COLUMBUS: Democratic U.S. Senator Sherrod Brown and Republican challenger Josh Mandel are set to meet Thursday in the second of their three campaign debates.
The faceoff is expected to be lively because the two exchanged insults in their first meeting Monday. They sparred over issues that have played out on a barrage of TV commercials in one of America’s most costly and closely watched U.S. Senate contests.
Thursday’s debate is scheduled for 8 p.m.
The auto bailout was a highlight of the first debate — in Cleveland, the heart of northeast Ohio, where both men reside.
Mandel finally made clear he would have opposed the government rescue of the auto industry, a move Brown supported and has made a linchpin of his campaign.
“I’m not a bailout senator,” Mandel told a raucous crowd that peppered the exchange with boos and cheers. “He’s the bailout senator.”
Brown points to 800,000 auto-related Ohio jobs that were saved by keeping General Motors Co. and Chrysler LLC afloat.
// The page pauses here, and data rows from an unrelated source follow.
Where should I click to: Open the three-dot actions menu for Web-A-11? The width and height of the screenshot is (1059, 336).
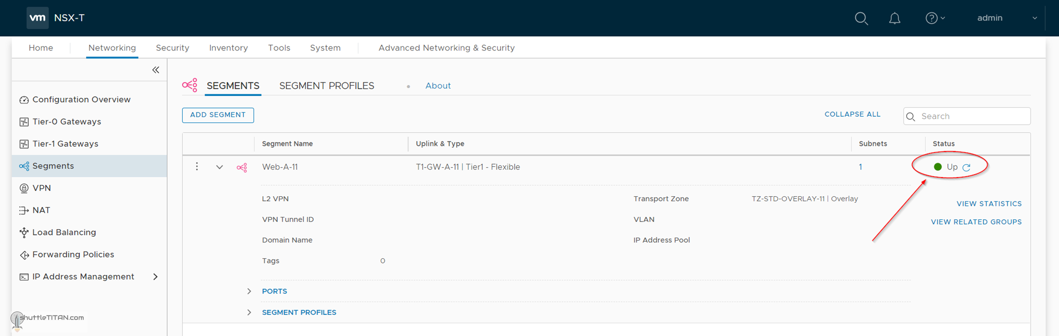pos(197,166)
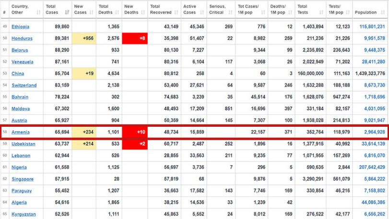The width and height of the screenshot is (389, 219).
Task: Open Armenia population figure link
Action: point(375,132)
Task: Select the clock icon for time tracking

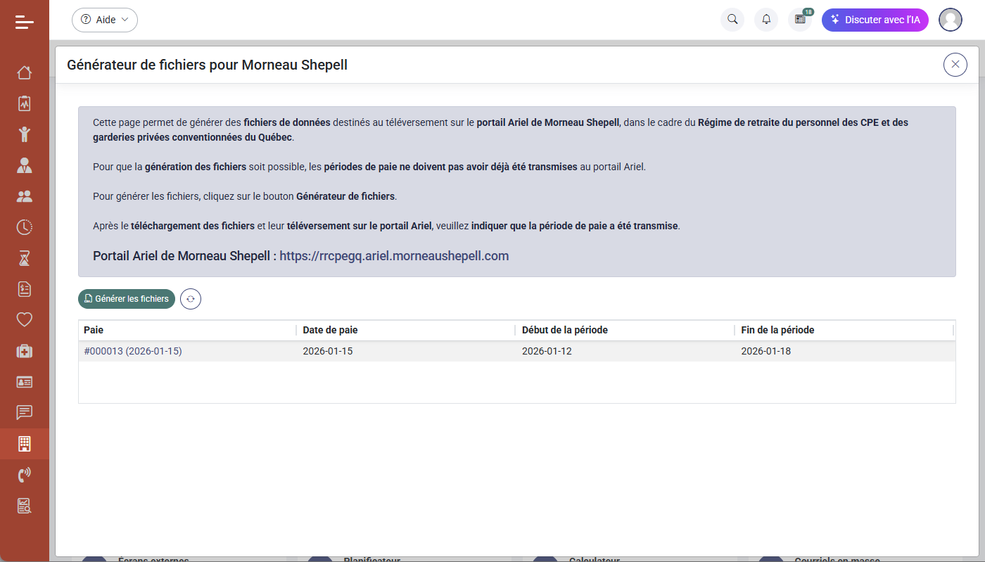Action: click(24, 227)
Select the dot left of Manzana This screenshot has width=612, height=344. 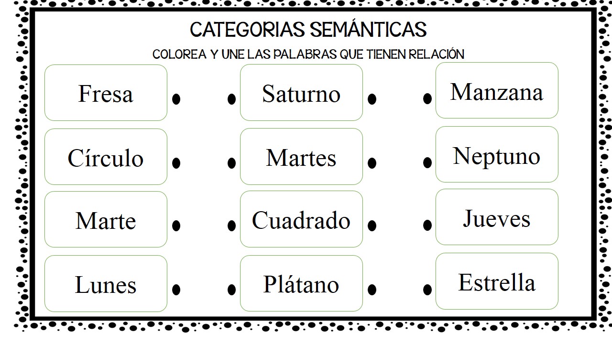(427, 98)
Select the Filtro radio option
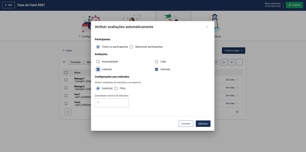This screenshot has width=306, height=152. point(116,88)
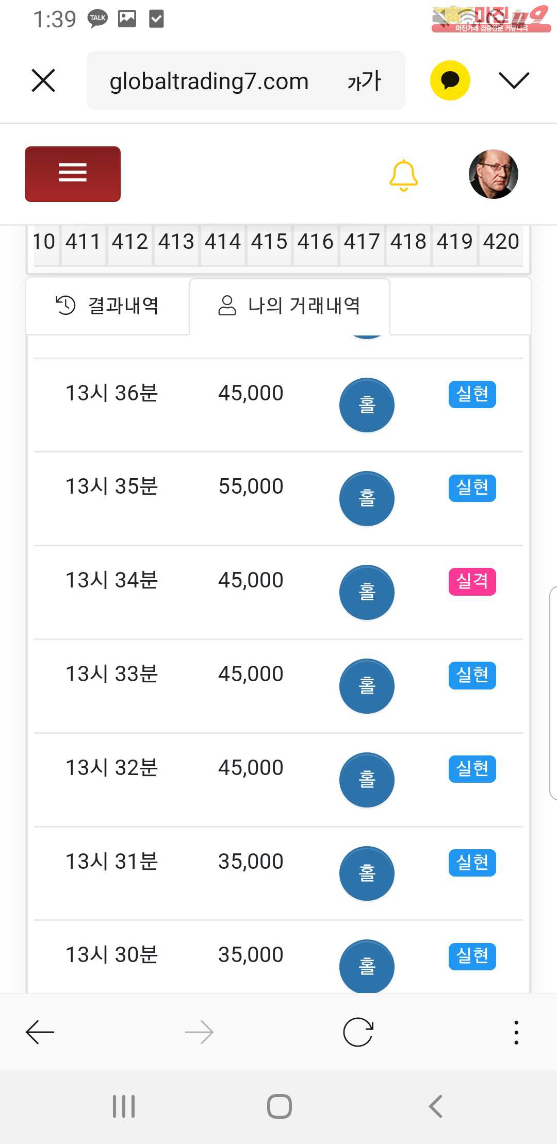Image resolution: width=557 pixels, height=1144 pixels.
Task: Open notifications bell icon
Action: 403,175
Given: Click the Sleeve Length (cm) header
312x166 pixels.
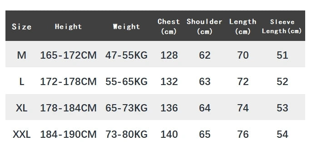Looking at the screenshot, I should 282,26.
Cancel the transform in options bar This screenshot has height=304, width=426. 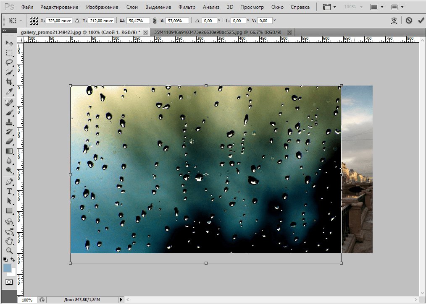[409, 20]
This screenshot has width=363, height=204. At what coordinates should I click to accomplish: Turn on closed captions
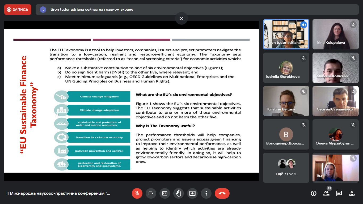(x=165, y=193)
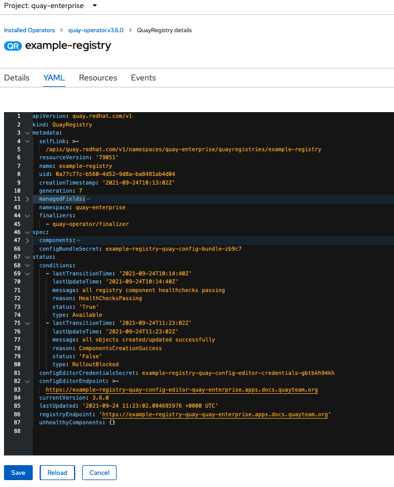Open the Events tab
The height and width of the screenshot is (487, 394).
[143, 78]
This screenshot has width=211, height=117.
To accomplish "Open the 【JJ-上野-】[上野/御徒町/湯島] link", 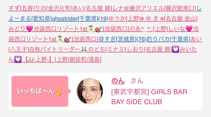I will (x=63, y=60).
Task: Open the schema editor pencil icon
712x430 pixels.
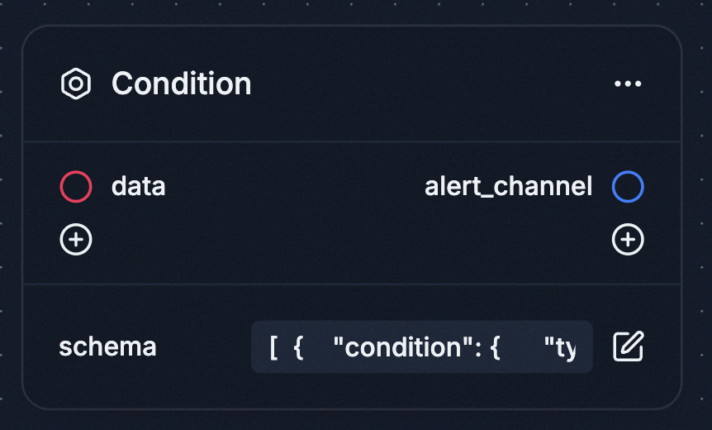Action: coord(628,346)

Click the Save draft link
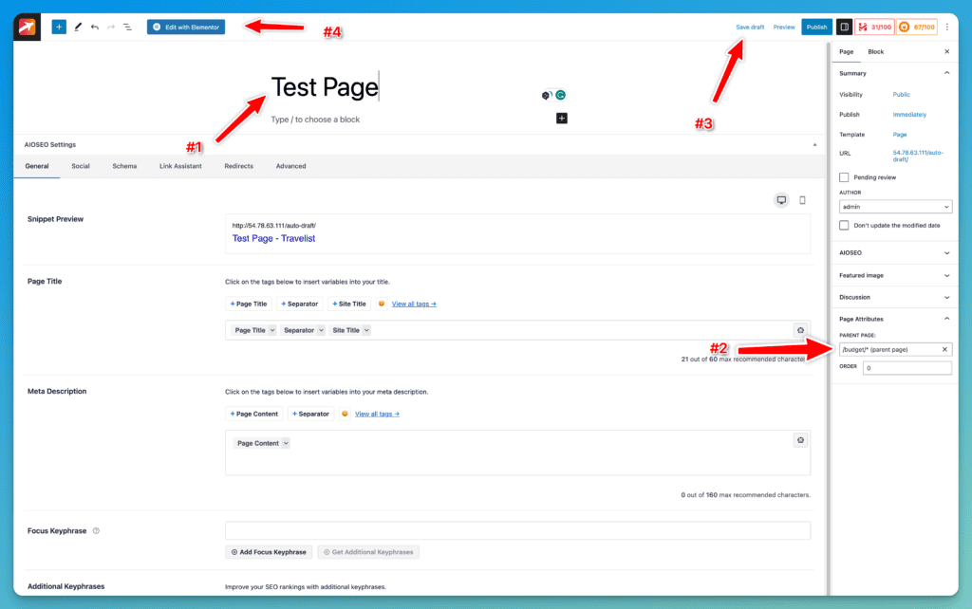pos(750,28)

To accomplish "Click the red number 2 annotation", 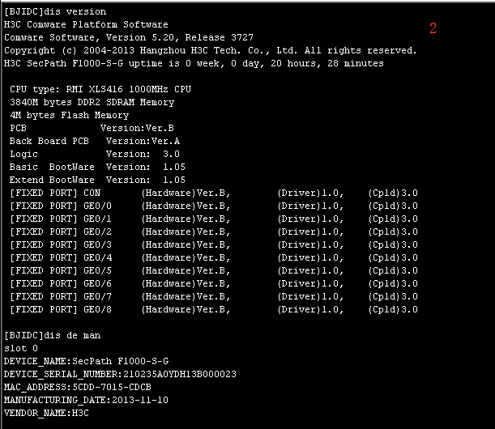I will click(433, 28).
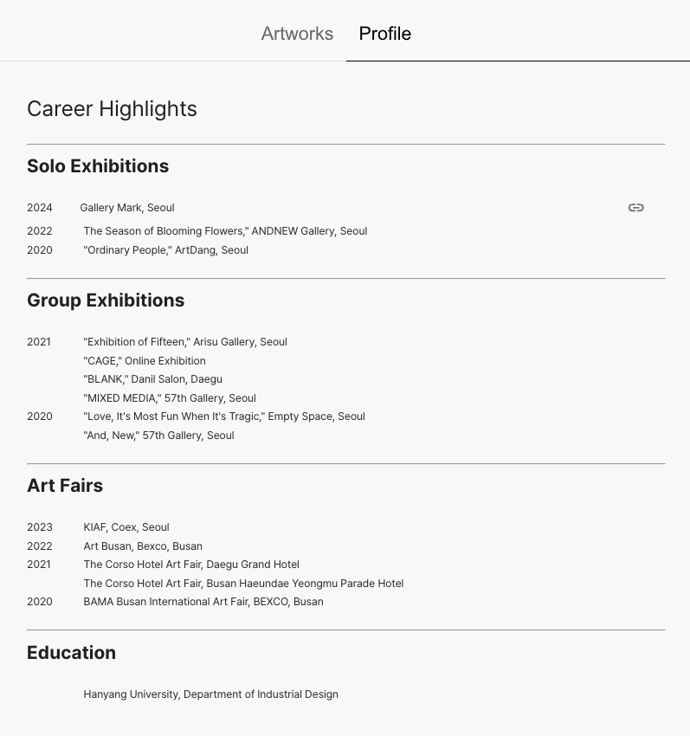Click Corso Hotel Art Fair, Daegu Grand Hotel
690x736 pixels.
point(191,565)
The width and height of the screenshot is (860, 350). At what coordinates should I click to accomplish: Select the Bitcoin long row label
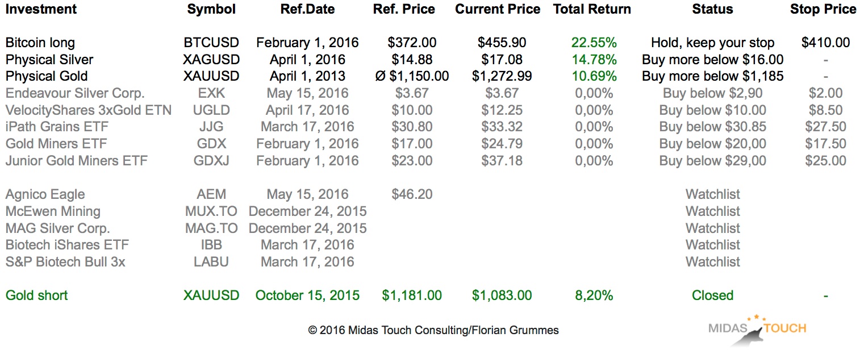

He said opposing the move in a state like Ohio “just boggles the mind.”
Mandel, 35, is Ohio’s treasurer. He was a Cleveland-area city councilman and state legislator before winning the seat two years ago. Brown, 59, is a former Ohio secretary of state who was elected to the U.S. House in 1992 and is serving his first term in the Senate.
Brown’s defeat of Republican Mike DeWine six years ago surprised political prognosticators — and has remained a loss the GOP would like to reverse.
That 2006 victory made Brown the first Democrat that Ohioans had sent to the Senate since former astronaut John Glenn retired in 1999.
Brown is among the Senate’s most liberal members, while Mandel’s positions on national policy issues have been sometimes difficult to discern during the campaign. Polls have consistently shown Brown with a slight lead.
Former Bush operative Karl Rove’s American Crossroads, the affiliated Crossroads GPS, and the U.S. Chamber have spent tens of millions of dollars against Brown in the state. Mandel attack ads have come largely from labor-backed groups who favor Brown.